Hey Elton,

I have the solution of your problem. Why did you add the random primer at 3' position. It is very important site for extension. Just add the AT rich flap on 5' position of the forward primer. My most of the research is on it. I can design a flap for you if you will send me the sequences of your primer. Use one of my paper published recently for your reference.

http://link.springer.com/content/pdf/10.1007%2Fs12033-012-9617-5

Let me know if I can help you more.

Cheers!

Why did you design primers with 8 degrees difference in melting temperatures? Which primer tool did you use?

Cheers, Nadine

Its because the forward primer is a specific SL sequence that I am interested. There's no way to change it, and its melting T is very low (62). This is giving me non-specific products. If I try to decrease the Reverse primer it would also give me non-spec bands I guess. So, the best approach would be trying to increase the forward primer..

Hello Elton,

how much Ns did you have? I normally have 24, but some more or less are no problem. So you can try this.

Other possibilities: Put DMSO to the PCR mix, or Q-Solution from Quiagen. Both helps at difficult PCRs. So maybe the combination of these to primers works.
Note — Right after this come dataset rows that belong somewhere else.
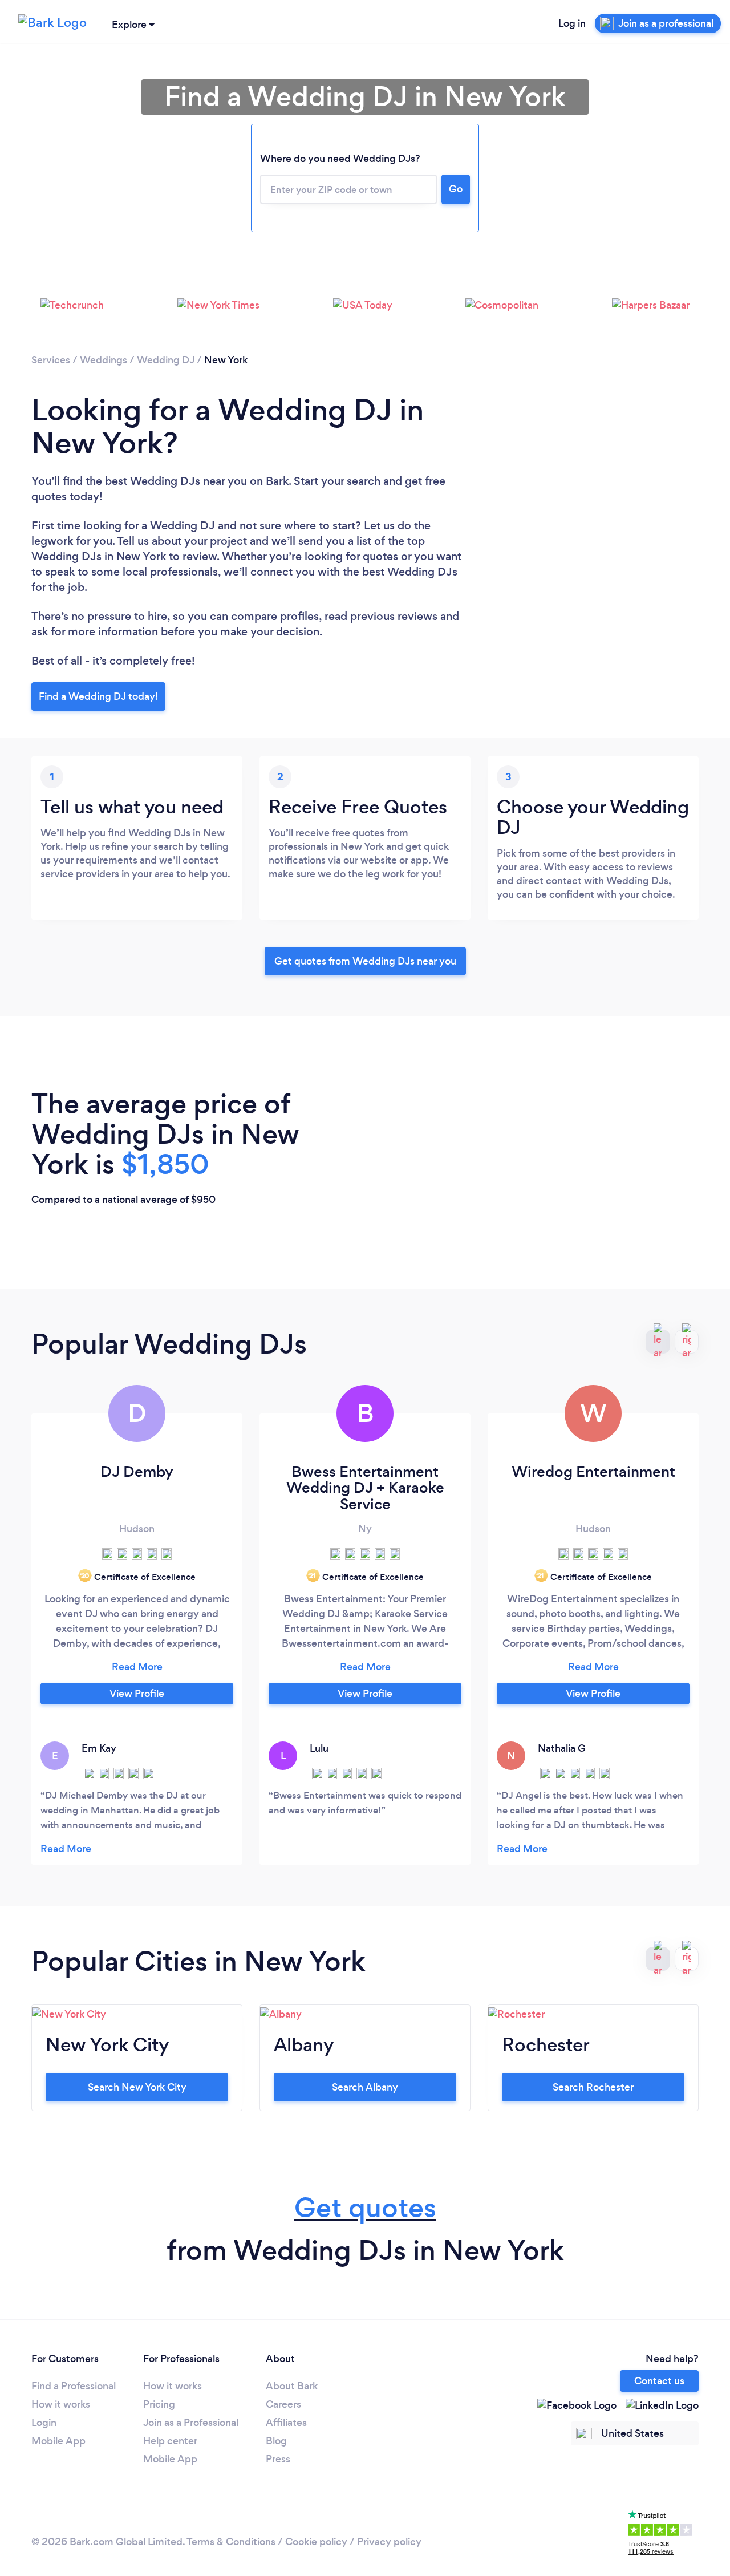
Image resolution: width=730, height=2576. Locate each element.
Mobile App (58, 2441)
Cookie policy (316, 2542)
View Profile (137, 1693)
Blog (276, 2441)
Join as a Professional (190, 2422)
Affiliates (286, 2422)
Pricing (159, 2404)
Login (43, 2422)
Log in (572, 23)
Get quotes (365, 2208)
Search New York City (137, 2087)
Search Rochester (593, 2087)
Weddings (103, 360)
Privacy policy (389, 2542)
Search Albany (365, 2087)
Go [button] (456, 189)
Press (278, 2459)
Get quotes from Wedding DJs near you (365, 961)
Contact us (659, 2381)
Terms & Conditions (230, 2542)
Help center (170, 2441)
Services (50, 360)
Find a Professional (73, 2386)
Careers (283, 2404)
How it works (60, 2404)
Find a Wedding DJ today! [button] (98, 696)
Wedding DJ (165, 360)
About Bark (292, 2386)
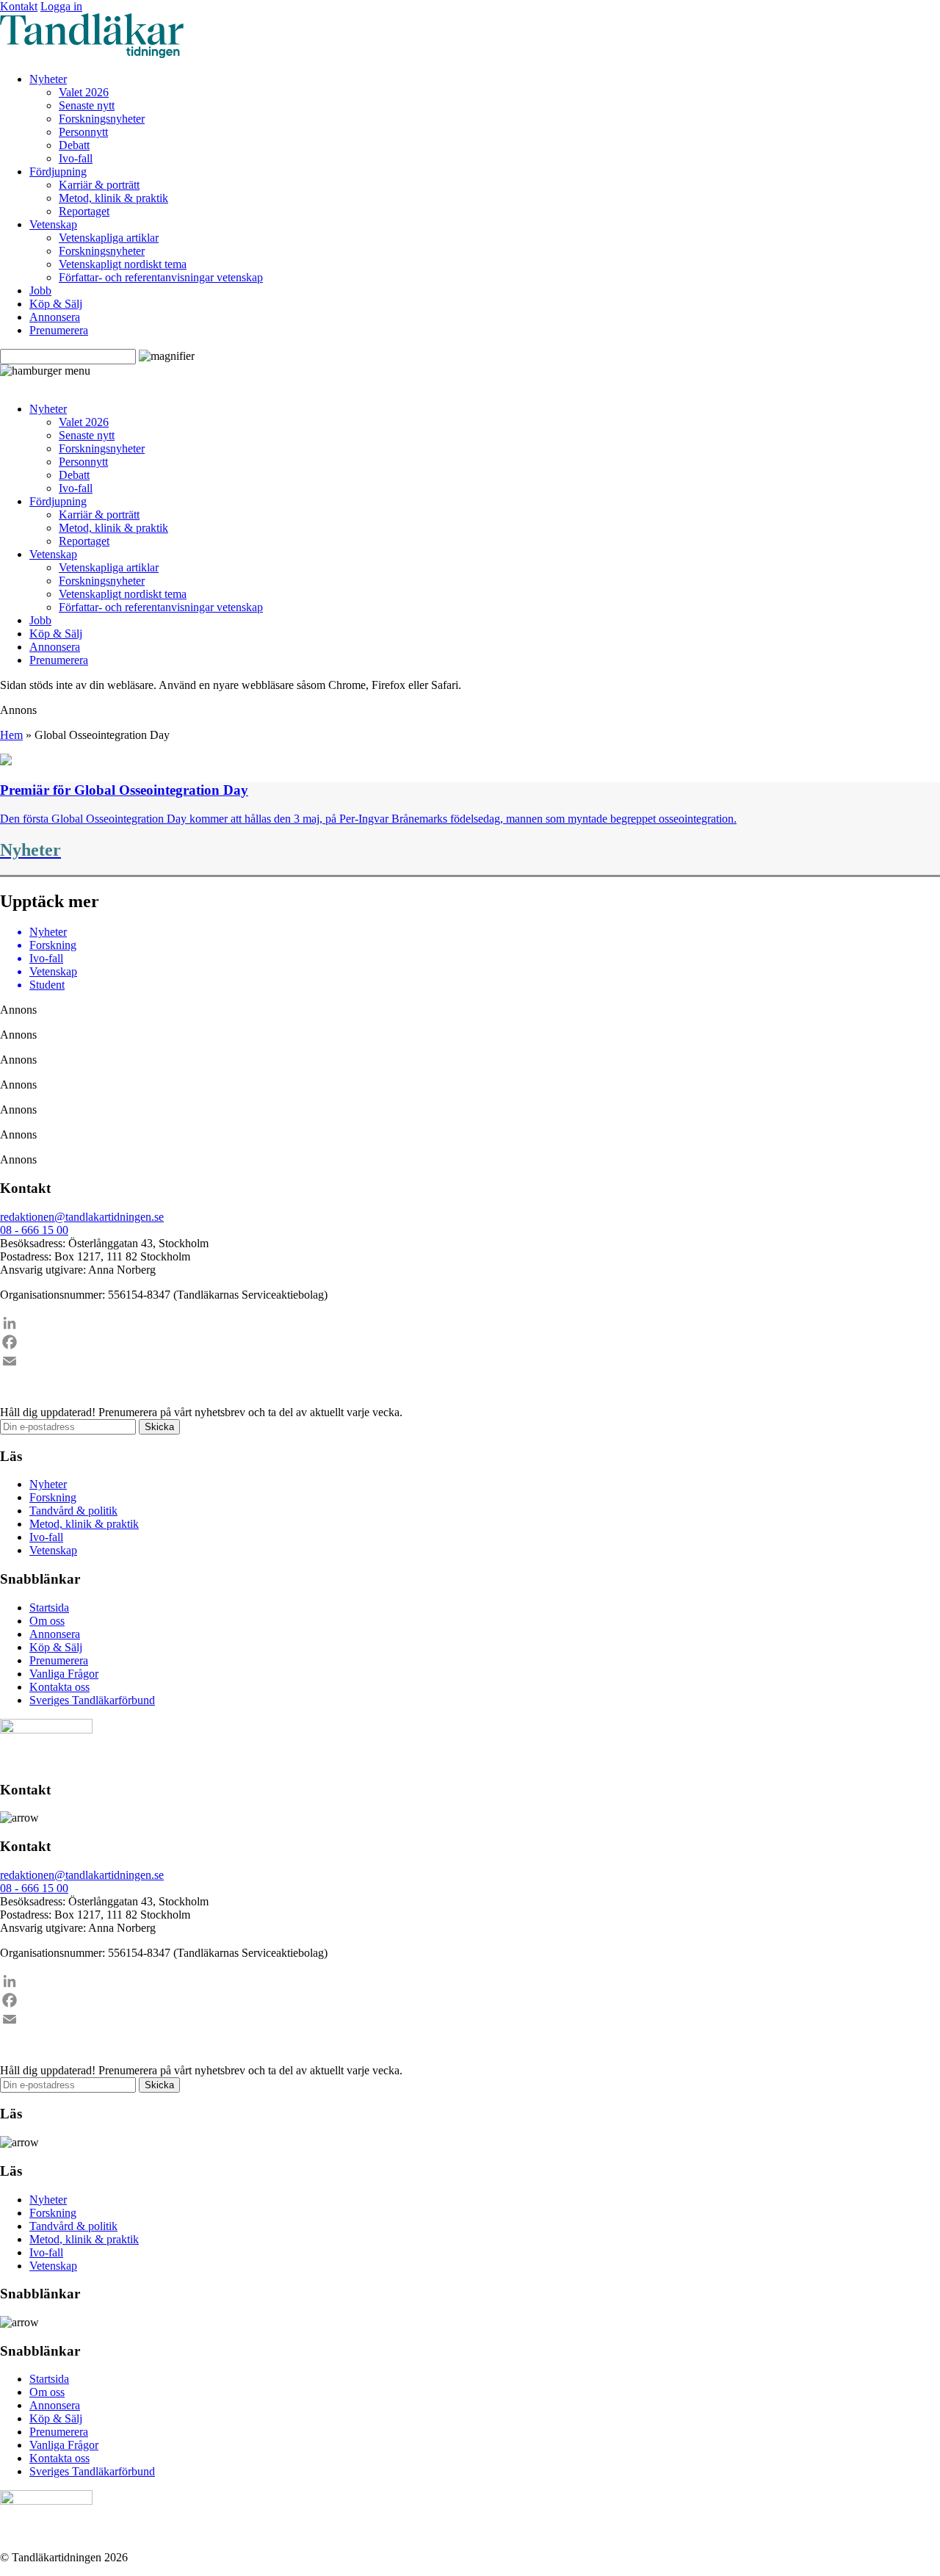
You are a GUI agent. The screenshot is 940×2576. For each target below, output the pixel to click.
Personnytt (83, 132)
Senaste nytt (87, 105)
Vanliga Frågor (63, 1673)
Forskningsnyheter (102, 118)
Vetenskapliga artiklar (109, 237)
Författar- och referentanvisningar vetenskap (161, 277)
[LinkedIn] (470, 1322)
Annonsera (54, 317)
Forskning (52, 1497)
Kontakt (18, 6)
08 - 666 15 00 (34, 1230)
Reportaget (84, 211)
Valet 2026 (84, 92)
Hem (11, 735)
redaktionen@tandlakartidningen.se (82, 1217)
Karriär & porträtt (99, 184)
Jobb (40, 290)
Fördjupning (58, 171)
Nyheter (48, 79)
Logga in (61, 6)
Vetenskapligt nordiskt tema (123, 264)
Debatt (74, 145)
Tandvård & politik (73, 1510)
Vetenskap (53, 224)
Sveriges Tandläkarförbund (92, 1700)
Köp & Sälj (55, 303)
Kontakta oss (59, 1687)
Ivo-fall (76, 158)
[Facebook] (470, 1342)
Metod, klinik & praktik (113, 198)
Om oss (47, 1620)
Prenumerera (58, 330)
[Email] (470, 1361)
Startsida (49, 1607)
It is better to use gradient from 40-68C. Also what is actual size of your primer. Also you can use DMSO

I've been on the lookout for a way to increase the Tm of primers for some years now, and I'm still looking. There are a few modifications for probes (LNA, MGB) but these don't work well as PCR primers, presumably because the polymerase can't copy them.

I think your best bet with this PCR would be to shorten your reverse primer. 71 degrees is unusually high.

If there is any sequence at all upstream of your primer you may be able to extend into it even if it is quite variable, using G as a universal purine, T as a universal pyrimidine (the G:T basepair is almost as stable as A:T) and inosine as a universal wildcard. Inosine doesn't appreciably increase the stability but it does get you past awkward positions. This shouldn't affect the specificity of your PCR as most of the specificity is steered by the 3' end.

Hey Elton,

I have the solution of your problem. Why did you add the random primer at 3' position. It is very important site for extension. Just add the AT rich flap on 5' position of the forward primer. My most of the research is on it. I can design a flap for you if you will send me the sequences of your primer. Use one of my paper published recently for your reference.

http://link.springer.com/content/pdf/10.1007%2Fs12033-012-9617-5

Let me know if I can help you more.

Cheers!

Random bases should never be added at the 3' end, where Taq starts to extend! Additional bases at the 3' end should be exactly complementary to the target DNA. If the target sequence is known, I would go for this option to increase the Tm of the primer. If you modify the 5' end by adding random bases, you should run few cycles (5-10) of your PCR at a lower annealing temperature to ensure that the primer binds to your target and then go to your optimal annealing temperature for the remaining cycles. You can also try a Touch-down PCR for 10 cycles and then go to your optimal annealing temperature for the remaining cycles.

I'm inclined to agree with Michael. Given the two options he suggests, I lean toward the Touchdown strategy, simply because dipping farther below your optimum Tm always runs the risk of non-specific amplifications...but, having said that, I vote for complete primer redesigns over forcing the issue with the current sub-optimal binding sites. If you can go 'outward a bit' at one end or the other, and still have the functional sequence of interest...I've just never had very good luck with any design where the Tm of the two primers varied by more than about 4-5 degrees...either blah for amplification or the "tons o' bands" effect comes out, neither of which we can typically work with...

NEVER add random nucleotides at the 3' end. You can add whatever you want to the 5' end.

Bob Pergolizzi

Hi Elton,

You may consider to modify your forward primer with a 5' placed TINA (Twisted Intercalating Nucleic Acid) modificaiton?

I believe that by modifying your forward primer with a TINA molecule and maybe also shorten your reverse primer with one or two nucleobases, your primers ought to have quite similar melting temperatures.

We recently introduced this new primer modificaiton, which increase robustness and efficacy of qPCR as well as end-point PCR. Primers are available through Eurofins MWG Operon and the use of modified primers is described in a recent free access publicaiton (pubmed ID: 22701644 ).

Hope that this may help you solve the problem.

Robert is right... add anything at 5' end to control Tm or add restriction site

You should consider adding at the 5' instead of 3' since this is crucial region for binding compare to 5' end.

i think your primer has too high tm.. if you used high tm such 70 or 71, it will not good for reaction. because that t is near the t of polymerase enzyme working... it will better if you can change to new primer with tm not over than 65.

Cheer

as stated by all NEVER mess with the three prime end, try altering/changing the reverse primer if the TM is too high and because the TM is 71 it does not mean you have to run the PCR with the annealing temp that high, it will still work at a lower temp. If your reverse primer has a very high TM perhaps it is too GC rich which may cause a few problems as well.